# [Task prompt]
Start at the line that contains "The image size is (2200, 1099).". Repeat it and each line after it, exactly, up to and including the final line of the data.

# [Stored records]
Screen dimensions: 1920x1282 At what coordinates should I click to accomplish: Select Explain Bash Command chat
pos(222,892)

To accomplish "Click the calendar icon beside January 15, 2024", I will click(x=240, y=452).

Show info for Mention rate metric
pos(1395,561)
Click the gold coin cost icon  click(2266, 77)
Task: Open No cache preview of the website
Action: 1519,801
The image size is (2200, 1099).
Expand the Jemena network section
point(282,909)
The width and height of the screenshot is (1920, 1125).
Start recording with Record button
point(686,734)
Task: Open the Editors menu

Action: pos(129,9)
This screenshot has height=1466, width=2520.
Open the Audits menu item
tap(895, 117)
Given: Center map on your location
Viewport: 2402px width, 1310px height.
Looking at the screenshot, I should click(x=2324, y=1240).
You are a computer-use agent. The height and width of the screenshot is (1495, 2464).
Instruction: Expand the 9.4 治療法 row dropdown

# [Finished task]
The image size is (2200, 1099).
Expand the Jemena network section
point(282,909)
The width and height of the screenshot is (1920, 1125).
Start recording with Record button
point(686,734)
Task: Open the Editors menu

Action: pos(129,9)
This screenshot has height=1466, width=2520.
Open the Audits menu item
tap(895, 117)
Given: Center map on your location
Viewport: 2402px width, 1310px height.
Looking at the screenshot, I should click(x=2324, y=1240).
You are a computer-use agent. The height and width of the screenshot is (1495, 2464).
Instruction: Expand the 9.4 治療法 row dropdown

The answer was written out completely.